Getting heard, the right way – Robin Hutchison in EGR’s public relations focus

By admin In Industry, News, Opinion, PR, Press, Staff January 10, 2013

Square in the Air new business director Robin Hutchison shared his thoughts on the importance of proactive PR in our industry for the January 2013 ICE edition of eGaming Review.

Robin’s article is available to read here:

As the egaming industry has changed exponentially in a few years, the emphasis on having a public presence and proactive PR process has become more important. Robin Hutchison, of Square in the Air, examines how the industry has changed to reach this conclusion.

Ladbrokes legend Cyril Stein had one word of advice for his first PR man Ron Pollard after instructing him to draw up a market on the next Archbishop of Canterbury: “The Chief Rabbi is 500/1.” Long before Paddy Power was tormenting Tiger Woods with Sky tweets and while Graeme Sharpe was still in short trousers, novelty betting – and with it modern day betting PR – was born.

The market, and the incredulous coverage it generated in every national media outlet, blurred the boundaries between the bookie and its punters. One would always be the Sheriff of Nottingham to the other’s Robin Hood, but here was a newfound lightness of touch and a concerted attempt to engage with both customers and the news agenda. In truth, it’s been plain sailing ever since.

These days gambling and egaming are an accepted part of the leisure industry. Sure, there may be some sections of the media that still get excited by the prospect of a three horse patent or the turn of a poker card, but most understand the popularity of the games and betting opportunities on offer these days. As a result, most of the companies who once adopted a cautious approach have cast off their inhibitions.

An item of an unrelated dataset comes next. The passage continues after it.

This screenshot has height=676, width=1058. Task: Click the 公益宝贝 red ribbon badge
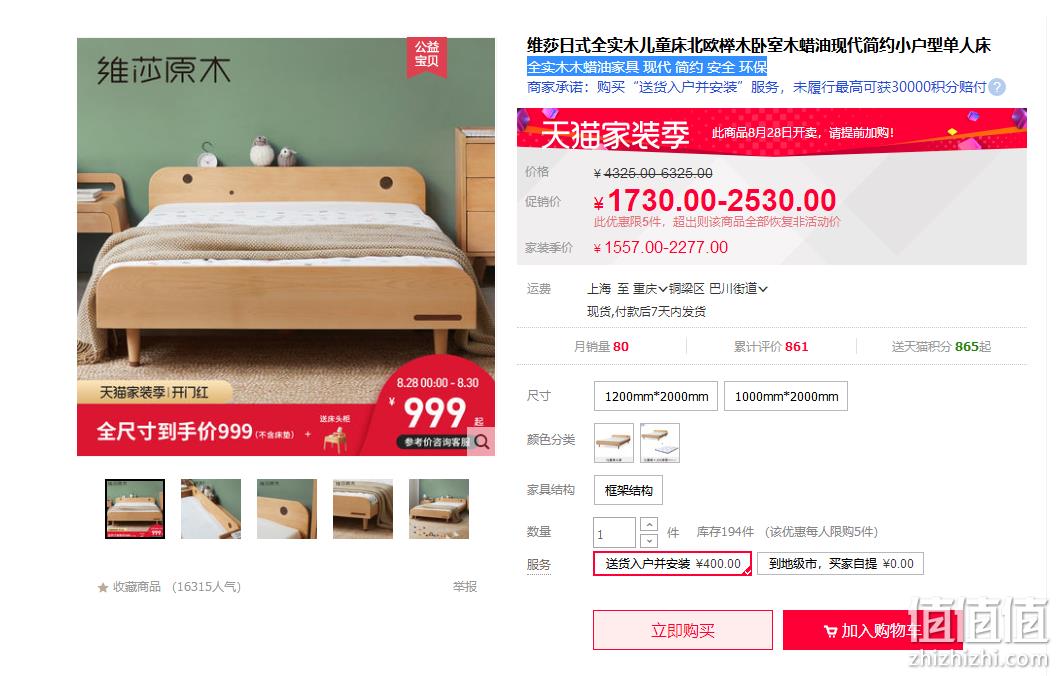(426, 55)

Curiously, there are still some who choose to stay under the radar fearing, presumably, that the regulator is waiting to tick them off. More curious still are those who feel they’re too big or too successful to dirty their hands with a PR strategy. Along with the mainstream media, of course, there are B2B publications such as this one which have mushroomed in recent years, providing further opportunities for promotion. There’s even, dare I write it here, the DIY approach using social media to speak – and listen – to your customer base.

You can count on one hand the number of firms who’ve not yet seen the light in this area. Yet sadly not everyone uses it successfully, believing the odd tweet or Facebook post constitutes engagement. Used out of obligation, social media is a waste of time; used wrongly it can inflict serious damage on your credibility. But used correctly it can open new channels and deliver customers who you never knew existed safely from cyberspace.

At Square in the Air we take a proactive approach to media relations, be it traditional or social. As trained journalists, we’re used to life on both sides of the fence and understand the marketplace thanks to our long experience in it.

We’ll tweet away for you and run your Facebook page so that it’s meaningful and productive, while building numbers and cementing loyalty too. Engaging with editors and their journalists, keeping them abreast with developments, is a given as well.

It’s not complicated stuff, in truth, and by keeping them informed we are far more likely to secure better slots for our output and ensure positive coverage. And, of course, when business isn’t as smooth as it might be for our clients it’s easier to get a fairer hearing when you’re in regular communication with the reporter covering the story.

As I’m not obliged to say in this article, other marketing support is available out there, so don’t take my word for it. But whether you do it in-house or outsource it to an agency like ours, it is well worth stepping up your communications through marketing and PR.

ICE is upon us and will provide a showcase among your peers, but what happens afterwards and how do you reach our to the people who spend the money? Like society, the industry has changed and getting your voice heard is essential in an increasingly competitive space.

Gambling and egaming are no longer a dirty secret to be hidden from politer sections of society, so go out and tell people about your little corner of it. Not even the new Archbishop of Canterbury could object to it, especially if he’s had a few quid on himself.